A NO-APATHY CAMPAIGN: Youngsters mourn Wang Yue in north China's Tianjin Municipality on October 22 (CFP)

Wang Yue, a 2-year-old girl who was injured in a hit-and-run accident and ignored by numerous passers-by in Foshan in south China's Guangdong Province, died in hospital on October 21.

Her death triggered a nationwide wave of mourning, as her case caught the attention of millions of ordinary citizens and sparked wider debate about the lack of morality in Chinese society.

"The scandal indicates that there is great room for the development of mutual assistant and mutual trust in society," said a statement from the Guangzhou Youth Volunteer Association.

Wang Yang, Secretary of the Guangdong Provincial Committee of the Communist Party of China, said it should be a "wake-up call" for society.

"We should look into the ugliness in ourselves with a dagger of conscience and bite the soul-searching bullet," he said.

Shocking coldness

Wang was hit by a van and then run over by another on October 13 on the narrow street of the Foshan Hardware Market, where her parents run a small shop.

Security camera footage released by the Southern Television Station in Guangdong revealed that Wang was first hit by a white minivan, which had suddenly accelerated and driven over her body with one of its front wheels.

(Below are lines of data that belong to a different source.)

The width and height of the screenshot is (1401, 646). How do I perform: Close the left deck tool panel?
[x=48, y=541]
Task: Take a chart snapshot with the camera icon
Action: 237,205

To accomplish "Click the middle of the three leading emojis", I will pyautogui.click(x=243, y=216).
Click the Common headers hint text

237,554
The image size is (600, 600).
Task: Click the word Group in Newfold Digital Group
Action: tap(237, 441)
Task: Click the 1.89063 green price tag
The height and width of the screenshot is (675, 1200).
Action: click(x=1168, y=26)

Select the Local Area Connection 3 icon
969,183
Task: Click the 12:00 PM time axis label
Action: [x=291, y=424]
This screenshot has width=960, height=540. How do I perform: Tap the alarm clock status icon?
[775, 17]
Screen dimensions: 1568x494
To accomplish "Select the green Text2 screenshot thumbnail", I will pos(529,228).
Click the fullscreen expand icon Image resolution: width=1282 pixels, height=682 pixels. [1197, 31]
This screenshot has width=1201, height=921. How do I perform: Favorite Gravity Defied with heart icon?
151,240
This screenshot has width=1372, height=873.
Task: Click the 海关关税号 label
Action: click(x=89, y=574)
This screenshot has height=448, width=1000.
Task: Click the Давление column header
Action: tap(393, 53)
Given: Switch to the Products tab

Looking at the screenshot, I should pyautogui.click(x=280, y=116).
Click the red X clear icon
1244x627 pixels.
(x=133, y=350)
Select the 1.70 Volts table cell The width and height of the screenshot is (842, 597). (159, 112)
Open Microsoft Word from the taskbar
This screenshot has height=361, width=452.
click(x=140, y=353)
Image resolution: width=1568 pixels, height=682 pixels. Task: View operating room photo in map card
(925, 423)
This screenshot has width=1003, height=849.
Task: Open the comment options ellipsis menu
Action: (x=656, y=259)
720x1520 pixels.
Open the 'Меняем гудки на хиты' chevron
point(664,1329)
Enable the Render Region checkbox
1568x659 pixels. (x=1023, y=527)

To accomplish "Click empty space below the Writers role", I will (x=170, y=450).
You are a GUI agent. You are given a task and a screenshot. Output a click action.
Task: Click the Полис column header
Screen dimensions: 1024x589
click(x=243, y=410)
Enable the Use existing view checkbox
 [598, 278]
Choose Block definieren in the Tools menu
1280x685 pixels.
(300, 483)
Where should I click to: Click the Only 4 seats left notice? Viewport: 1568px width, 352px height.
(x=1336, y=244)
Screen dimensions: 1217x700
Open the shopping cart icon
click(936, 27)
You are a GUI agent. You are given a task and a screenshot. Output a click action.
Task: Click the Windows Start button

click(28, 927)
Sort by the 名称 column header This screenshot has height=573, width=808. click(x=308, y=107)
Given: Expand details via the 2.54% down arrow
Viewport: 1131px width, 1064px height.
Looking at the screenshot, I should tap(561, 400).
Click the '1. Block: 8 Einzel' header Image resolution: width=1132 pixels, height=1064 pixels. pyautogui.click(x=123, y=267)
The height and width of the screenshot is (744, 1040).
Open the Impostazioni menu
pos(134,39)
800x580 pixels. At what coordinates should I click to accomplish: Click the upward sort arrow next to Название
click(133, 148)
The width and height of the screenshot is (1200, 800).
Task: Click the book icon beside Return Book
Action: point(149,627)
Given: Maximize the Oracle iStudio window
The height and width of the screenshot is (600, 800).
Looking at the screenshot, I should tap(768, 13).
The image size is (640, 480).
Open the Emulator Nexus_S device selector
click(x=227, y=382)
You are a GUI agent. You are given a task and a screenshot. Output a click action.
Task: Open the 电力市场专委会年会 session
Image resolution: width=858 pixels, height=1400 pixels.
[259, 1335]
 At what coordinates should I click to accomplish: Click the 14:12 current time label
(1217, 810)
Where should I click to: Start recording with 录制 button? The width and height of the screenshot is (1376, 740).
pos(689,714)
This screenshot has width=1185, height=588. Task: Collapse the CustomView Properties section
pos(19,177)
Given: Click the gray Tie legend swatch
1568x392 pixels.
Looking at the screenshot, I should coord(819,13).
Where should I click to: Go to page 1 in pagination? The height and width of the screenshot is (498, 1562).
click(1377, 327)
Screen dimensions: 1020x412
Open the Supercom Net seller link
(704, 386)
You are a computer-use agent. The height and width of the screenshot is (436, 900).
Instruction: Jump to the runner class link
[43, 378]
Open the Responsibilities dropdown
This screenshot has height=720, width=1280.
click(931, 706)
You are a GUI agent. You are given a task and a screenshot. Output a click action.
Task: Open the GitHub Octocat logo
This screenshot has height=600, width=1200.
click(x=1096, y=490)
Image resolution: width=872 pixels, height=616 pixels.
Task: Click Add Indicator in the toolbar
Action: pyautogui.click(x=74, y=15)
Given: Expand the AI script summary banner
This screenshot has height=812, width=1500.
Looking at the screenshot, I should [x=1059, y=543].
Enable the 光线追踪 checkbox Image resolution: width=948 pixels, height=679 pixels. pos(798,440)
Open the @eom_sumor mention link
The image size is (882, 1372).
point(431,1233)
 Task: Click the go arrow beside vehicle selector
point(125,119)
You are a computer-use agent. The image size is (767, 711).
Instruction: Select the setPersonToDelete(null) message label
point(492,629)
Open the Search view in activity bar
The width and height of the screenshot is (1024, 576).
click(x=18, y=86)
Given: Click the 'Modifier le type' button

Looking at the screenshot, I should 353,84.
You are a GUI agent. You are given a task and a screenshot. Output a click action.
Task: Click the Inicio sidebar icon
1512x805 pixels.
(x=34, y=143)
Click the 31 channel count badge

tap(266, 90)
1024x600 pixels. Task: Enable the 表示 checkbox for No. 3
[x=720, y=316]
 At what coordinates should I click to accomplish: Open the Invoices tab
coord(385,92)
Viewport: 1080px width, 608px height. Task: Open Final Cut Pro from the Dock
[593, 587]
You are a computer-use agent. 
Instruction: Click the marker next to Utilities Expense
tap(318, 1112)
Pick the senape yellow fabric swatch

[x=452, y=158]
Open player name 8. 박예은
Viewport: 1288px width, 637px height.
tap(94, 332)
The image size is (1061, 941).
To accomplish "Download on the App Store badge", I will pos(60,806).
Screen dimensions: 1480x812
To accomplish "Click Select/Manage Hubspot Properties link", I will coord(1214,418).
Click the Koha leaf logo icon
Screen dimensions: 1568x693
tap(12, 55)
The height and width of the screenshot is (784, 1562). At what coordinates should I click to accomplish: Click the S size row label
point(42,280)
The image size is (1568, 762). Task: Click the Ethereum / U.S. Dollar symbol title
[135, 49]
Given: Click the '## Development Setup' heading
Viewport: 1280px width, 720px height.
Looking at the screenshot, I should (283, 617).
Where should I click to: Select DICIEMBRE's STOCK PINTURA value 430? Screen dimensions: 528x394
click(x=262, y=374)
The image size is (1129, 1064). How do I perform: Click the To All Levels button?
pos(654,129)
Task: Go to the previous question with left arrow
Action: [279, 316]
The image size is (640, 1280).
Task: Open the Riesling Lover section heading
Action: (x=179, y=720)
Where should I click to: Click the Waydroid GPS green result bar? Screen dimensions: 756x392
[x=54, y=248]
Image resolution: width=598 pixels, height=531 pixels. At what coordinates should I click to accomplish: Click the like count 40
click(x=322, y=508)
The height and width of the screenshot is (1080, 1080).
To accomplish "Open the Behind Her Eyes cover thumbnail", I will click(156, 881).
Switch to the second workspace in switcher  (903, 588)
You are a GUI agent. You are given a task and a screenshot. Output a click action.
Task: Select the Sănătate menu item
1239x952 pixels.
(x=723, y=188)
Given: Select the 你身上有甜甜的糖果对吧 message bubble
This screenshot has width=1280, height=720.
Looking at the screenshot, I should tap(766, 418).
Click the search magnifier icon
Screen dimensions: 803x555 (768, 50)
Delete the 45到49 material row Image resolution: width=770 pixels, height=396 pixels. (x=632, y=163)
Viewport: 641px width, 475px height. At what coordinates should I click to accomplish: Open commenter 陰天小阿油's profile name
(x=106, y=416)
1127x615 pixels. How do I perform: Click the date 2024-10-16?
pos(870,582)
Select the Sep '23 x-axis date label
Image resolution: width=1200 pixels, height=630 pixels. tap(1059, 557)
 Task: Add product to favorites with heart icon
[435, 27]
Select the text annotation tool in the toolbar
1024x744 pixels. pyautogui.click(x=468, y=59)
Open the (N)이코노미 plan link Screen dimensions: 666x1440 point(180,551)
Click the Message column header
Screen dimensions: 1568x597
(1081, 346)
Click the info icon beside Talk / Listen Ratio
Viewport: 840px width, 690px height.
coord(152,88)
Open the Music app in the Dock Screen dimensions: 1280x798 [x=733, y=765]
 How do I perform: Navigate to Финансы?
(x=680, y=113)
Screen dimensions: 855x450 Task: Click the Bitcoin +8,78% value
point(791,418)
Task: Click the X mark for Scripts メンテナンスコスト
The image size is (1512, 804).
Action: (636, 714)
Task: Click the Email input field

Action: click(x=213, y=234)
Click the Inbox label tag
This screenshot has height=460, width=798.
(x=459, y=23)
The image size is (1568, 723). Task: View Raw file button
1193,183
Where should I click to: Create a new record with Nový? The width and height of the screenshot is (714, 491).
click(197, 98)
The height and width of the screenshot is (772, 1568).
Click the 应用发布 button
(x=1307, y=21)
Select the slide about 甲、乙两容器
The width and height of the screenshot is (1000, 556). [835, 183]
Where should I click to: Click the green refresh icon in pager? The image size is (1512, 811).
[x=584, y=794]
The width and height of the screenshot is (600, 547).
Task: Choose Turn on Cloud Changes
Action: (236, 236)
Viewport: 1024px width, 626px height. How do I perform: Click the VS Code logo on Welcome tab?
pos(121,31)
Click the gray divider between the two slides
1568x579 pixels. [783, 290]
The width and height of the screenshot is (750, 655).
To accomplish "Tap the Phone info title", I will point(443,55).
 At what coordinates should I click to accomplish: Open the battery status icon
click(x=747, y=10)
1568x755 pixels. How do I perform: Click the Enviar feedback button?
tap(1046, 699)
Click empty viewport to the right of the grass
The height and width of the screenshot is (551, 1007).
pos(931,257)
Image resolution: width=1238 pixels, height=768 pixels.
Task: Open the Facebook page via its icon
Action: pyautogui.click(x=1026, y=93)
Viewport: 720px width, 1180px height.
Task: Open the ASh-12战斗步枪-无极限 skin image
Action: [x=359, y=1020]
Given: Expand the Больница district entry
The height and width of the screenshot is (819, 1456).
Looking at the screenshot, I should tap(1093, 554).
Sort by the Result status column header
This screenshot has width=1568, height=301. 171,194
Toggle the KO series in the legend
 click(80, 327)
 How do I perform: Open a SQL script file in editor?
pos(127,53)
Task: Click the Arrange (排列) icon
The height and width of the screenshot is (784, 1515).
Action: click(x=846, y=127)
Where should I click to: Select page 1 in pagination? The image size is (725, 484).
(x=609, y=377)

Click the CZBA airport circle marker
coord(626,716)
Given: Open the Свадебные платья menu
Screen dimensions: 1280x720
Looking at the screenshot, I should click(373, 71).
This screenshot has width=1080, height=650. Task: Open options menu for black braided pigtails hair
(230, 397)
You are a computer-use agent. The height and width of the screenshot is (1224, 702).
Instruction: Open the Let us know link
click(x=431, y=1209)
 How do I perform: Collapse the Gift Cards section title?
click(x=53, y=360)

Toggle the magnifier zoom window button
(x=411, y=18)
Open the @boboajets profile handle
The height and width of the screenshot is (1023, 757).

However, the driver, instead of rushing to aid the fallen girl, halted momentarily and then drove away, with a rear wheel running over her again.

The footage showed that three people walked past and observed Wang after the initial accident, yet they failed to take action and within a few minutes a second larger truck ran over the girl.

Altogether 18 passers-by walked or drove past the severely injured Wang in seven minutes after the first hit, but no one stopped to help.

KIND HEART: Chen Xianmei (right), who rescued Wang Yue and helped find her mother after the hit-and-run accident in Foshan, Guangdong Province, comforts Wang's mother in hospital on October 18 (CFP)

Finally, an elderly woman moved Wang to the roadside and helped find her mother, who took the girl to hospital immediately.

The scandal stunned millions of people and has triggered nationwide soul-searching and introspection. Many decried the apathy and cruelty of the drivers and the passers-by and wondered if China's rapid economic development has had an effect on the ethics and morality of the general public.

Hu Shenzhi, a psychologist and founder of the Sunflower Counseling Center in Guangzhou, capital of Guangdong, pointed out that the indifference of passers-by was caused by the "bystander effect," which refers to the phenomenon that a person will not offer to save a dying man if other passers-by have not already helped.

Hu added that some of the mistrust prevalent in society today stems from previous cases where people who stepped in to offer assistance were later accused of having caused the original accidents. "Many people would rather stay away than get involved in good deeds," she said.

Gu Xiaoming, a sociology professor at Shanghai-based Fudan University, suggests that humanitarian education should be included in the current education system to enhance young people's understanding of the value of life and foster a deeper sense of humanity among students.

Legal solutions

Wang's case once again raised the possibility of legislation against those who refuse to help others in danger at accident scenes.

Several government departments, mass organizations and academies in Guangdong, including the province's women's federation, committee of the Communist Youth League and academy of social sciences, have started seeking feedback from the public as to whether this sort of legislation should be enacted.

Zhu Yongping, a well-known lawyer at the Guangzhou-based Datong Law Firm, said that a taskforce would be set up as part of the Guangdong Law Society, which would push for the introduction of duty to rescue legislation.

"Many legal provisions in China, such as that criminalizing drunk driving, were passed after high-profile individual cases, and now is the right time to legislate against refusing to help people in danger," Zhu said. "If we do not use laws to guide our morality and ethics, our morals might become worse."